My wife doesnt enjoy any of this with me at all hardly, I live in the now, worry about today and if we make it through today we are blessed, but then shes always got something in the back of her head asking when is this or that going to get done? Or how are we going to pay this? Not that I dont think about it but I put it aside for a day or a few hours and live alittle. I know this is bad but I have even told her that she was boring! Damn ill take this one to my grave! But wouldnt she want to change a little?
I am a truck driver(I know, I know) just started about 6 months ago. I am gone two weeks and home for two days on weekend then back out for two weeks then home on weekend for three days! We both discussed this change before I made it and it came down to we have to sacrafice somethings to make better money right? The job I left wasnt really much diffrent I had wierd hours, didnt get to see family much and was home everyday though. But they kept sending me home early, guttin hours.ect.. So basically Im just making alot more money than what I was which has help that part of our marriage some. She has a good paying job as well working in a correctional facility.
We talk on the phone everyday more than once and with the children as well. But she has a habit of calling me and asking about why this bill or that bill is behind. I tell I cant help her because either im driving in NY rush hour(FUN) or what can i really help her with when im out on the road? I am trying to work on this though!
Our sex life? not much or not much interesting! She has bad knees, which always puts me on top, she is alittle bigger than average(doesnt bother me at all! Does her, and she has lost ALOT of weight and i praise her for this as well) I like to be on bottom too damnit, I have even bought a little stool from adam & eve to support her She wont use the thing ( I paid almost 100.00 for the damn thing) I love sex and I would love to have sex with her more and in diffrent positions, BUT i dont feel im getting my share or even our share for that matter! And BJ's? I have to physically beg and by then its a bother to her! and nobody gets anything out of it! And as far as me doing that to her? YES i love it and I do it not as often as I would like to but why should I if I dont get anything in return?
We start sex with us sitting on the couch watching TV and one or the other asking "wanna"? That just doesnt turn me on at all and I will some times do the same but mostly her and If i dont jump its too late because her "window" is closing!
Alot of our problems stem from her being so damn tired all the time! Beacause yes she basically is a single mom and this is not just because i drive truck when I didnt I would come home from work and this and that would need fixed or the yard mowed. By the time Im done its time for bed.
We do not have a BABYSITTER like most people neither one of our parents watch them unless we almost beg. My younger brother knows this and he helps us out now and then!
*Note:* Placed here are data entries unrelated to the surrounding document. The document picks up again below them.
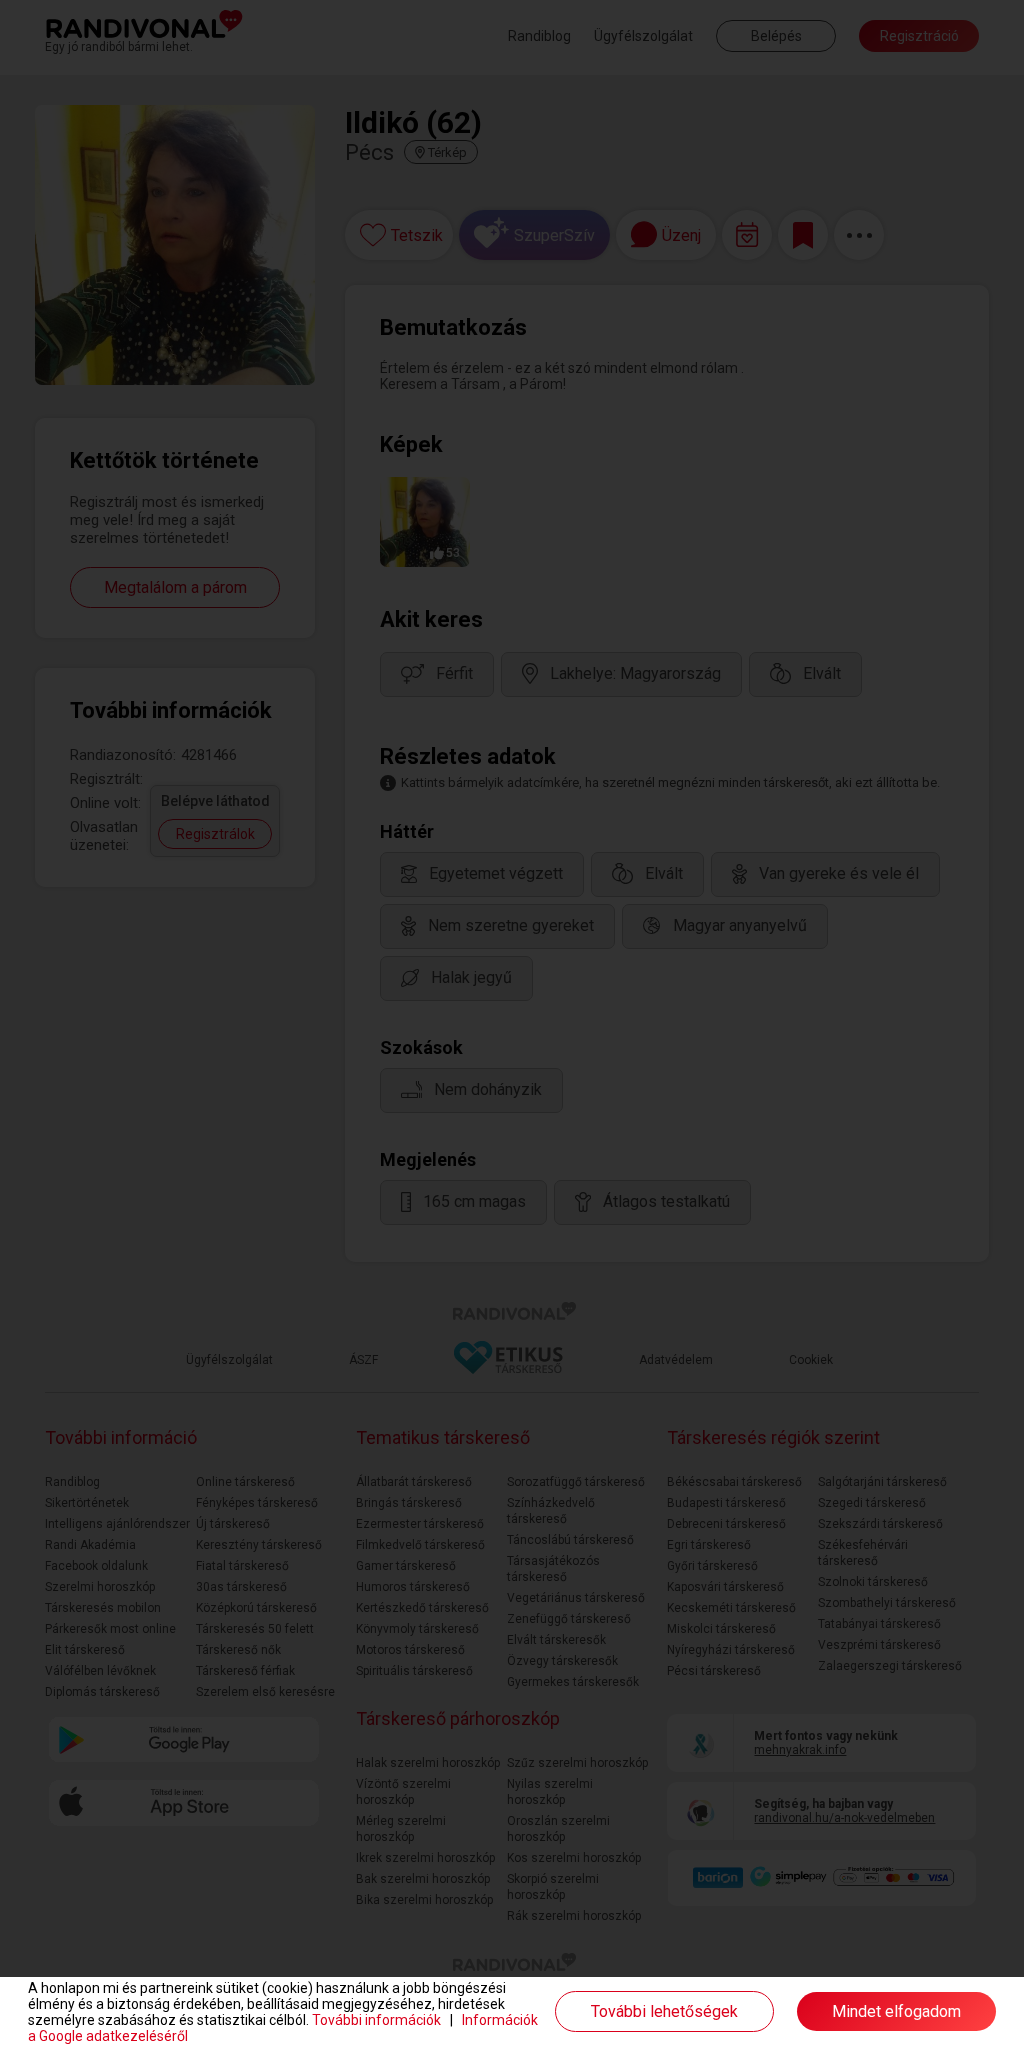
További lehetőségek (664, 2011)
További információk (376, 2020)
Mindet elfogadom (896, 2011)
So we can go to counseling (we only go for an hour every other sat because thats when im home) other times he will watch them while we go out but we always have to come home to the (he still lives at "home") Kids 
I do go out and she says she has no problem with it I know it hurts alittle it hurts me too to know that shes always at home. I go out with my brother and his friend bowling to the bar and what ever. She just dont have anyone to really go OUT with. Sometimes when Im home ill say go visit your parents go to so and sos house I will stay home with the kids dear but then she really has nowhere to go! 
I have told myself and wife many times "it will get better when the children get bigger" But will it really.
I love my wife and family which is why i signed us up for counseling. But things need to get better.
I have a friend that tells me she could hook me up with any one of her friends so I can get the extra "stuff" that I need. I know this is wrong and dont know if I could even do this, but I have heard also on talk radio where a man will do this without the wife knowing and things start working out alot better at home! For the both of them. The sexuall part of my marriage to me is important i like it i want it but aint gettin it!? What do I do? Please help I need some advice and someone to talk abot this stuff with...Thanx


----------



## Shayla35 (Feb 21, 2009)

I guess I have a question: So if you and your wife each had to list 3 or 4 things that needed to change in your relationship in order for your marriage to improve, briefly...what would those things be?


----------



## StrongEnough (Nov 25, 2008)

My question is what made you fall in love with her? What would she say made her fall in love with you?


----------



## Helpmehelpus (Mar 1, 2009)

As as why we fell in love with eachother I cant speak for her but for me it was a change that I needed in my life I needed to settle down and be with some who I thought I could spend the rest of my life with. And we actually met on Yahoo mess! Shes down to earth, honest, VERY supportive and likes alot of the same things I do,fishing, camping we are outdoors kinda people. And there was just something tell me that I could trust her alot which I could not do in other relasonships. And she is also a few years older than I and that is something I had looked for. I love her for everything she is, she gives 100% to our children and me as well SOMETIMES but hey its all good!
As far as something I would change would be she needs more friends(so do I) but I am okay with what I have (everyone needs as many friends as they can have!) but she needs someone she can talk to ya know how most ladies have another lady that they seek advise from?
And I do know she has some health issues, mainly one that gets her down is her looks, she had lost ALOT of weight and I mean ALOT before we met and is still losing it BUT she carries some baggage which is going to happen she wants surgery to get rid of it but we cannot afford it yet! And know how busy she is all the time with the children but she needs to pick up a hobby that she enjoys. I have tried to help, bought her a sewing machine that she wanted, and a we have a good size garden out back and she wants to do it all, which I help alot when she dont know it because a garden is a lot of work for one person. I guess it seems she never follows through with much?


----------



## Helpmehelpus (Mar 1, 2009)

I also think if those things would change than the sexual problems would maybe get fixed as well I hope!


----------



## MrsVain (Feb 1, 2009)

i just want to say KUDOS!!! you are doing what you need to do, i only wish my husband was as caring and thoughtful as you are to your wifes needs. I hope for you she evidentually sees that (in couseling or whatever) because you seem to be perfect in my eyes compared to what i deal with and live with in my husband.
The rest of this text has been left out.